Speaking of Brighter Dawns and access to sanitation, a brief update on the Wes student/humanitarian work front: Tasmiha Khan ’12, founder of the Brighter Dawns charity and winner of a $10,000 David Project for Peace grant, is the subject of a Chicago Tribune article extensively chronicling the Wes senior’s experiences with humanitarian work in Bangladesh. Congrats, Tasmiha—this is pretty freaking excellent.
Headlined “Chicago woman helps bring clean water to residents in Bangladesh,” much of the article focuses on the personal origins of Khan’s efforts in Bangladesh:
Khan and her aunt took a detour through an impoverished area and were invited into several homes where large families crowded into abysmal living quarters without running water or electricity.

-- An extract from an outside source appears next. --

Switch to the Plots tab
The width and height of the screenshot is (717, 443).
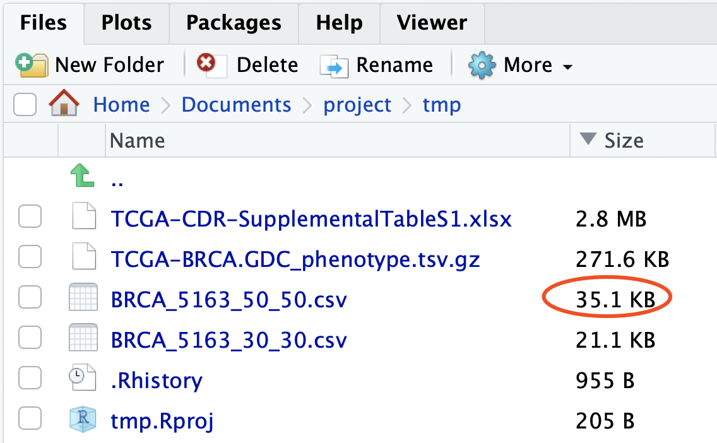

Sanitation was poor, and women had to walk miles to get drinking water that was not clean and sometimes had toxic levels of arsenic. Khan learned from public health officials that more than 100,000 children in Bangladesh die each year from intestinal diseases linked to drinking unclean water.
When Khan returned to school, she felt compelled to do something.
And details on what Brighter Dawns has accomplished thus far, and where Khan sees herself in after graduation:
[Khan] said her organization distributed more than 1,000 sanitary kits, which included soap, sanitary napkins and cleaning agents. They also held more training sessions on proper hygiene as well as talked about family planning.
Khan said Brighter Dawns is providing a small stipend for three women who have been teaching other women about proper sanitation and monitoring how the residents are using the wells and latrines.
She said that when she graduates next year, she wants to return to Chicago to join the public health sector and also continue her work in Bangladesh.